***** Dataset records *****
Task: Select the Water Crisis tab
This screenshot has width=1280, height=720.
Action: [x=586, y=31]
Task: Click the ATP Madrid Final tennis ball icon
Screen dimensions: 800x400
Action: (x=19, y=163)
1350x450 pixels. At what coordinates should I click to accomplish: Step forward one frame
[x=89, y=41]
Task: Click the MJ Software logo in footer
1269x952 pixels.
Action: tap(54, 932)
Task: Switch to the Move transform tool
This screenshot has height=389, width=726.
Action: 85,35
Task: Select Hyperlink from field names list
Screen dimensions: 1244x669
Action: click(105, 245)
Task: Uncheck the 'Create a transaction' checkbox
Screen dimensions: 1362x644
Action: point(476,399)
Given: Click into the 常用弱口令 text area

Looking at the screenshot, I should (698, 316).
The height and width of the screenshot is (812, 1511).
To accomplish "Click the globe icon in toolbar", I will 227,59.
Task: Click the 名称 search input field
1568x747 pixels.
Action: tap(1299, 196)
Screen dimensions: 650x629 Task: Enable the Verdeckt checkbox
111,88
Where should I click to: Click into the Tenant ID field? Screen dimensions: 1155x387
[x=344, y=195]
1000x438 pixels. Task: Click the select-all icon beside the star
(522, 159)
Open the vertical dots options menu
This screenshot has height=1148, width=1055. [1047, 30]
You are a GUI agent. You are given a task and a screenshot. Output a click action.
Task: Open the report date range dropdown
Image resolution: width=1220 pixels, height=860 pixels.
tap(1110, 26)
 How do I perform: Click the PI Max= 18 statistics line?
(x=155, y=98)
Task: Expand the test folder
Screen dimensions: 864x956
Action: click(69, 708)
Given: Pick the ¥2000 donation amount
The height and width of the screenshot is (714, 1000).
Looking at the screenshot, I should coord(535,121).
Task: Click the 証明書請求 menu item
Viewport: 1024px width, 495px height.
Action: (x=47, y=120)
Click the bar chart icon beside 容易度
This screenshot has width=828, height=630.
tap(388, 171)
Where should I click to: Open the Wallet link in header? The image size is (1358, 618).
*****
Quote the data above verbatim from its first line to the line that includes "Given: Pick the ¥2000 donation amount", with both boundary lines retained.

Task: Select the Water Crisis tab
This screenshot has width=1280, height=720.
Action: [x=586, y=31]
Task: Click the ATP Madrid Final tennis ball icon
Screen dimensions: 800x400
Action: (x=19, y=163)
1350x450 pixels. At what coordinates should I click to accomplish: Step forward one frame
[x=89, y=41]
Task: Click the MJ Software logo in footer
1269x952 pixels.
Action: tap(54, 932)
Task: Switch to the Move transform tool
This screenshot has height=389, width=726.
Action: 85,35
Task: Select Hyperlink from field names list
Screen dimensions: 1244x669
Action: click(105, 245)
Task: Uncheck the 'Create a transaction' checkbox
Screen dimensions: 1362x644
Action: point(476,399)
Given: Click into the 常用弱口令 text area

Looking at the screenshot, I should (698, 316).
The height and width of the screenshot is (812, 1511).
To accomplish "Click the globe icon in toolbar", I will 227,59.
Task: Click the 名称 search input field
1568x747 pixels.
Action: tap(1299, 196)
Screen dimensions: 650x629 Task: Enable the Verdeckt checkbox
111,88
Where should I click to: Click into the Tenant ID field? Screen dimensions: 1155x387
[x=344, y=195]
1000x438 pixels. Task: Click the select-all icon beside the star
(522, 159)
Open the vertical dots options menu
This screenshot has height=1148, width=1055. [1047, 30]
You are a GUI agent. You are given a task and a screenshot. Output a click action.
Task: Open the report date range dropdown
Image resolution: width=1220 pixels, height=860 pixels.
tap(1110, 26)
 How do I perform: Click the PI Max= 18 statistics line?
(x=155, y=98)
Task: Expand the test folder
Screen dimensions: 864x956
Action: click(69, 708)
Given: Pick the ¥2000 donation amount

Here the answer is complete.